Moreover, my partner and I had worked hard that year and we were keen to get away from our draughty flat for a holiday. We decided to do away with a car completely and rely on so-called public transport. We had a number of people interested in our advert and one by one they test drove our car. Funny how when you’re young and idealistic you can condemn others so easily for how they live and what they do. Then as you learn to survive on your own you begin to make compromises with how you live your life, often without realising it. I’m not even sure now how it happened. It just sort of seemed to follow from the position that we were in. I mean we didn’t tell any outright lies, just economical with the truth as civil servants say. I remember us being in the back seat as the two men who eventually bought the car took the car around the neighbourhood. I just wanted them to finish before the engine did.
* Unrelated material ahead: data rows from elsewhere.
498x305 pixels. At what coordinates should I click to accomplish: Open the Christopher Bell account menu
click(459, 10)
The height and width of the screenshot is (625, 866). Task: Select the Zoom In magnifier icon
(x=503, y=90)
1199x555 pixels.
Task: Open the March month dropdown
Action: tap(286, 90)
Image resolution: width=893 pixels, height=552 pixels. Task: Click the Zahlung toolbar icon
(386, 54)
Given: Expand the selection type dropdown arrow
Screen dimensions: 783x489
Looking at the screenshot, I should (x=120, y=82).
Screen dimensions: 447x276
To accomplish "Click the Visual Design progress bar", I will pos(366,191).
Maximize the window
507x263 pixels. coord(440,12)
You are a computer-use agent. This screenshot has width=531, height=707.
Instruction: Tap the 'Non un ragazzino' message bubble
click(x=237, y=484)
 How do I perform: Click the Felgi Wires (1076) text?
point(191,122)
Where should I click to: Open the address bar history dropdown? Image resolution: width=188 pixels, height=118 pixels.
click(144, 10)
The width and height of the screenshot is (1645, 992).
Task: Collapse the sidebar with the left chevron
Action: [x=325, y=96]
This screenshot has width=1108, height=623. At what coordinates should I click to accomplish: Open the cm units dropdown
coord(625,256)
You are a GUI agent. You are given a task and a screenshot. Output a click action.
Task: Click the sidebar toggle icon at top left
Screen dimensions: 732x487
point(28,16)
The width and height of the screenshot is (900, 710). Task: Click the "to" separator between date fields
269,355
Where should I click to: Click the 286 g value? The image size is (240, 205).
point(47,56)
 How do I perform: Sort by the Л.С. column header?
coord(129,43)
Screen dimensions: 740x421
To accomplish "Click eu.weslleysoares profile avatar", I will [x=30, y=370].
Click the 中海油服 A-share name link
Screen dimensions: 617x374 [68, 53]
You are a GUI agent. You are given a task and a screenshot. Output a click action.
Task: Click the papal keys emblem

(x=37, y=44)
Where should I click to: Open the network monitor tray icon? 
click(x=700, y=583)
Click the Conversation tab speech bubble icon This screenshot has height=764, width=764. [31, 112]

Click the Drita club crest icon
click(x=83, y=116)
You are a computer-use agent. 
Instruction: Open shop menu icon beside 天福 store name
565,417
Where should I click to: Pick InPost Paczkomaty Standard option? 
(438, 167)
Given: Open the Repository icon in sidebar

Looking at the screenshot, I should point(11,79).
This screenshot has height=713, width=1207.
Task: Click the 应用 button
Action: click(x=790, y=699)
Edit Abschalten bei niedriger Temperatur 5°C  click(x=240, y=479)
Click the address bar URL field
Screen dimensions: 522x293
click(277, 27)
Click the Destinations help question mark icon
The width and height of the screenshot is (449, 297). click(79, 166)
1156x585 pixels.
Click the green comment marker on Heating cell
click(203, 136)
When we came to the part where we haggled over the money we were nervous and unsure of ourselves, no Arthur Daley’s us. We managed to get a price of £1,300 and we quickly received the cash, anxious to finish the whole thing. Only later in the safety of our home did we discover that we had only been paid £1,200. Looking back I realised that the buyers had been aware of the shortfall and may even had planned it. I was initially relieved, as if the lack of honesty on their side somehow reduced the guilt on ours. Later I was depressed and since then, every time I’ve thought about the incident, I’ve been depressed again.
The motor trade is one of the best examples of how the buying and selling system reduces people into being less than they really are, or at least less than they could be. How often have we all been manipulated to manipulate others for some pathetic economic gain? Through a half-worthless car I had lost some of my own worth. Sometimes it seems that the material value that we accumulate is mirrored by a reduction in our own value as humans.
As I write this article my mind drifts forward to tomorrow when I shall go to the office, forced to work alongside a semi-racist colleague, and where we will all pretend to like an egotistical boss none of us respect. How did this all come about? How long can we tolerate an economic system that thrives on human dishonesty? And how long can we put up with the damage that this system does to us as people? Some people say that we live in something called society. Sorry, but I can’t, at least not a human one.